ALAIN BADIOU La situation du monde exige aujourd’hui la reconstruction à un niveau stratégique, idéologique et politique d’une alternative véritable au monde tel qu’il est. Le temps presse parce que le capitalisme, libéré, sans contrepartie, sans alternative, porte la guerre. D’une certaine manière, le communisme est traité aujourd’hui comme l’amour de Phèdre. Le vieux Thésée, finalement, n’est pas un personnage sympathique. Phèdre a de bonnes raisons de ne pas être très heureuse avec lui. Elle a rencontré Hippolyte mais son amour est frappé par la culpabilité. Aujourd’hui aussi, le communisme est frappé par une culpabilité quasi générale. Il est presque identifié à un crime. L’univers, dans sa loi interne dominante, traite le communisme comme une chose d’abord entièrement terminée, ringarde, entièrement obsolète et, deuxièmement, comme une chose qui, finalement, a fait la preuve que toute entreprise de collectivisation des ressources, de mise en commun des choses, toute entreprise qui n’est pas la loi déchaînée de la propriété privée à tous les niveaux se termine dans le sang et dans le crime. Pour ma part, je soutiens la chose inverse. Je pense que le bilan du socialisme réel doit être fait. On est bien obligé de constater que quelque chose n’allait pas et de façon grave, de façon sérieuse. Mais l’abandon de l’hypothèse communiste elle-même, l’abandon de l’idée qu’une autre organisation du monde est possible a des conséquences dramatiques. Ce sont ces conséquences qui aujourd’hui sont finalement dangereuses et portent des symptômes criminels. Le communisme s’est effondré mais ce qui vient à la place c’est un monde instable, c’est un monde menaçant, c’est un monde plein de symptômes criminels et dans lequel une partie gigantesque de l’humanité est comptée pour zéro. Voilà la situation.

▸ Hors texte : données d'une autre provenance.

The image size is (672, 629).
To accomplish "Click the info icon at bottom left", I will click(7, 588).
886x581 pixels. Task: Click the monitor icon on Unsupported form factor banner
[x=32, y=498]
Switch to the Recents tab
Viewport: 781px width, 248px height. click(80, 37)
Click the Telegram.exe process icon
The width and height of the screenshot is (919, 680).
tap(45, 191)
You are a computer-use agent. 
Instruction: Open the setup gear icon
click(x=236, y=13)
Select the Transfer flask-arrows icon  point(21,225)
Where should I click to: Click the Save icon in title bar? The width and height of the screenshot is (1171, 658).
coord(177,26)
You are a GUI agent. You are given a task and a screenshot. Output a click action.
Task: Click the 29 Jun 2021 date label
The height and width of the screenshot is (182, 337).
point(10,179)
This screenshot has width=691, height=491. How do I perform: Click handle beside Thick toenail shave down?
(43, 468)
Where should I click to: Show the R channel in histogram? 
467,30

Mais cet « amour du communisme » n’implique-t-il pas le renouement du communisme avec la démocratie, conjonction rompue dans l’histoire de ce qu’on a appelé le « socialisme réel »   ?

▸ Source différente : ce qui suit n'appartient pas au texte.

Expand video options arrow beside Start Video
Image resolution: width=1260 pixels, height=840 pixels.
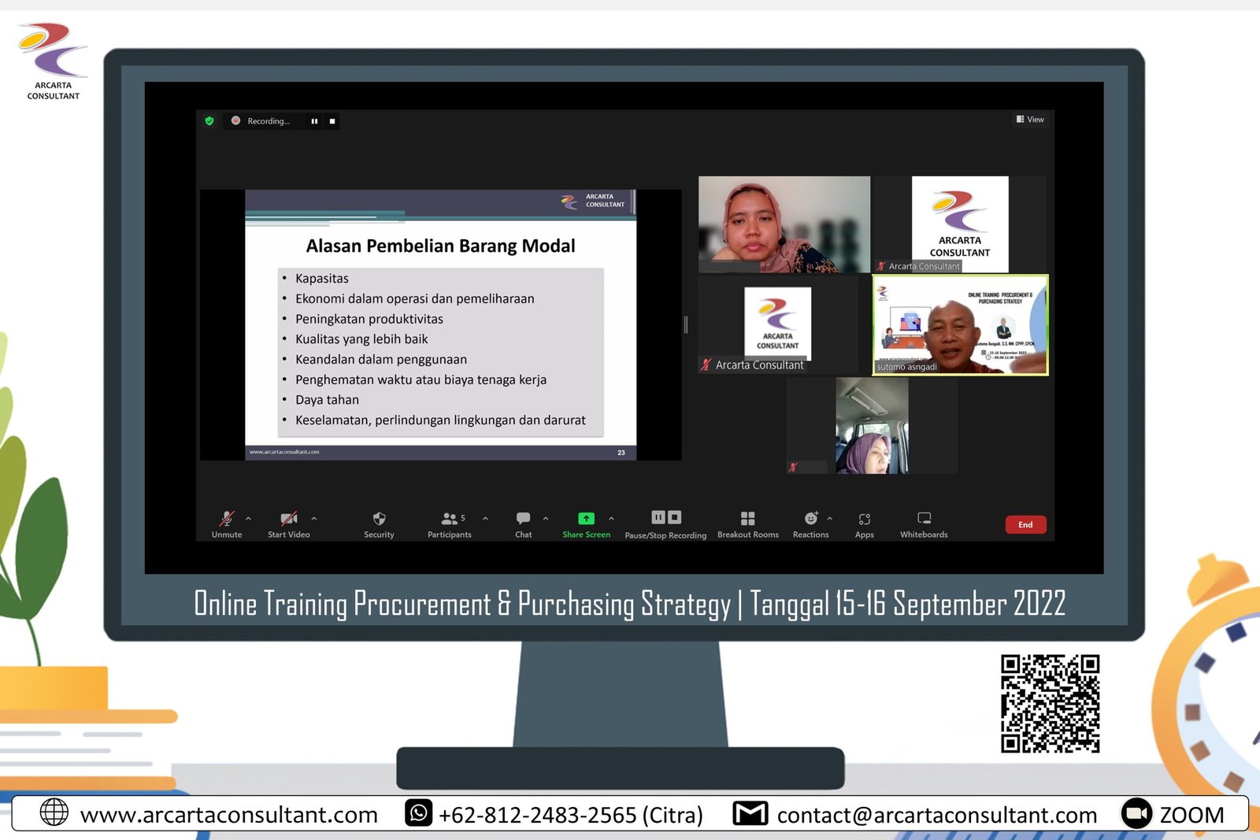(314, 519)
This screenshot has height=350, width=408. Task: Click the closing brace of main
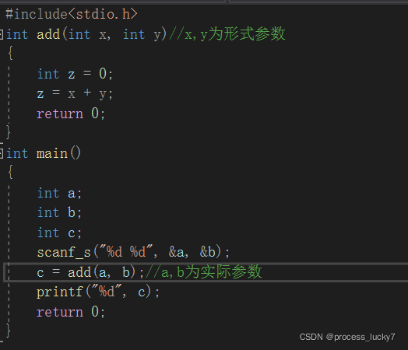(9, 331)
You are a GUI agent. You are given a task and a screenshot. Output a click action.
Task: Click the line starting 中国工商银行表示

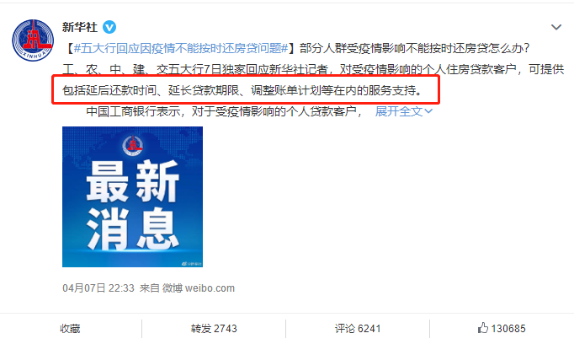pyautogui.click(x=224, y=111)
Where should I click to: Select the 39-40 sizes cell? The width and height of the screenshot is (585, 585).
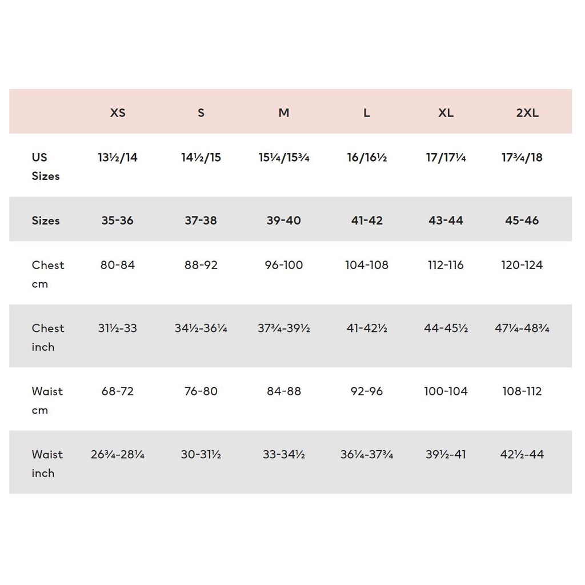(284, 221)
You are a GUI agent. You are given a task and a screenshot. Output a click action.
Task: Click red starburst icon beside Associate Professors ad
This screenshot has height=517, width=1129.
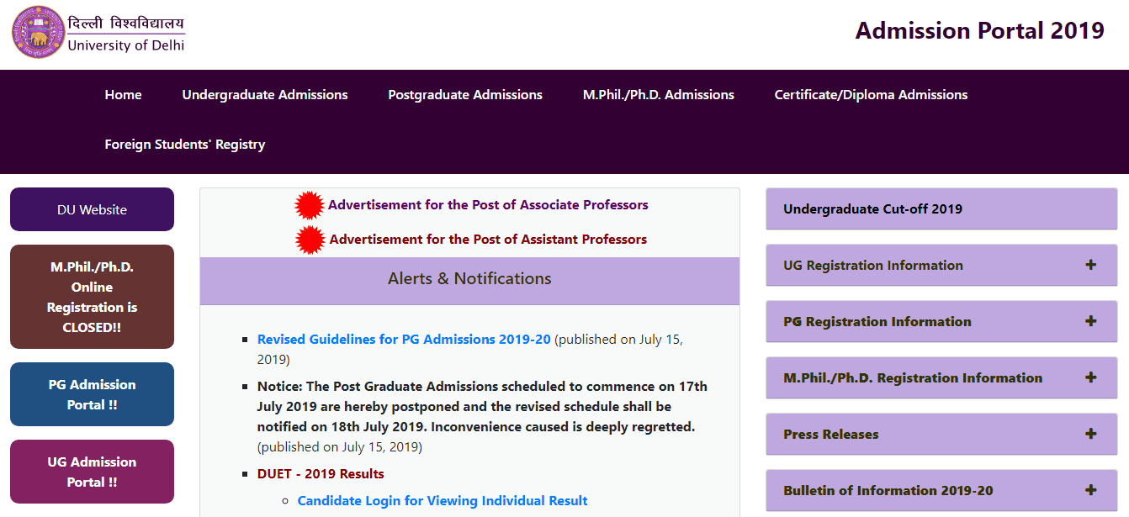pyautogui.click(x=310, y=205)
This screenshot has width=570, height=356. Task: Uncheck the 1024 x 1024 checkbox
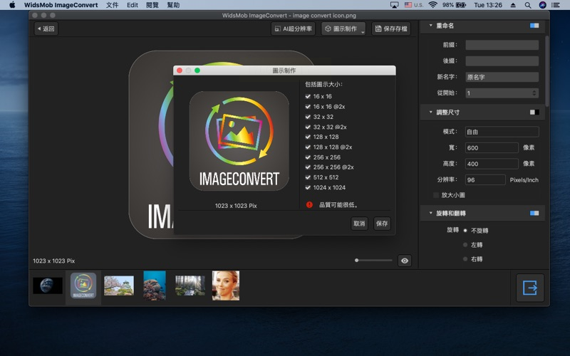coord(308,187)
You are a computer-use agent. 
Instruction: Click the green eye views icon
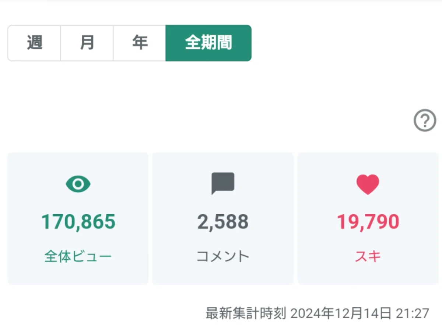tap(78, 184)
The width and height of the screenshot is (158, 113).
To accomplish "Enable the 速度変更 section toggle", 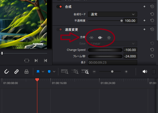I will 59,29.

ALAIN BADIOU Que la réinvention du communisme soit aussi, et de manière essentielle, l’invention de ce que peut être une réelle démocratie moderne, j’en suis absolument convaincu. Mais il faut aussi revenir aux fondamentaux. Il faut savoir que l’on n’aura rien si on ne porte pas des atteintes sérieuses à la propriété privée. Je pense que mettre en avant la réalisation de la démocratie en mettant en sourdine la question de la propriété privée cela expose à de graves revers une fois qu’on est dans la situation du pouvoir. L’affaire de Syriza doit nous instruire à cet égard. Pas pour accabler les Grecs. Elle est très instructive parce que, en fin de compte, elle montre que les réalités du pouvoir sont les réalités du pouvoir et que si vous ne les touchez pas dans leurs fondements, vous êtes très vite acculé à une marge de manœuvre extrêmement limitée. Même le programme social, qui était très réformiste, du CNR à la Libération, programme qui est souvent cité aujourd’hui comme une référence nostalgique, si je puis dire, même ce programme s’accompagnait de sérieuses nationalisations et de l’appropriation collective de pans entiers de l’économie française et des banques. Personne aujourd’hui ne propose des choses de cet ordre. La tentative mitterrandienne a laissé des souvenirs amers parce que l’on a vu que la reculade s’est installée très rapidement. Je pense que nous devons, aujourd’hui, revenir au fait que le monde, tel qu’il est distribué, tel qu’il est organisé, est le monde libéral. C’est un monde qui considère que la compétition, la concurrence, la compétitivité et la propriété privée sont l’alpha et l’oméga de l’économie moderne. Si vous ne touchez pas à cela, en fin de compte, vous ne pourrez pas transformer durablement votre vision des choses en une alternative effective.

Entretien réalisé par Jérôme Skalski, L’Humanité

Subjectivité réactive « Le fascisme est une subjectivité réactive. Elle est intra-capitaliste, puisqu’elle ne propose aucune autre structure du monde et s’installe dans le marché mondial, dans la mesure où elle reproche au capitalisme de ne pas être en état de tenir les promesses qu’il fait. En se fascisant, le déçu du désir d’Occident devient l’ennemi de l’Occident, parce qu’en réalité son désir d’Occident n’est pas satisfait », écrit le philosophe Alain Badiou dans Notre mal vient de plus loin. Penser les tueries du 13 novembre, publié chez Fayard (collection « Ouvertures », 72 pages, 5 euros) en janvier de cette année.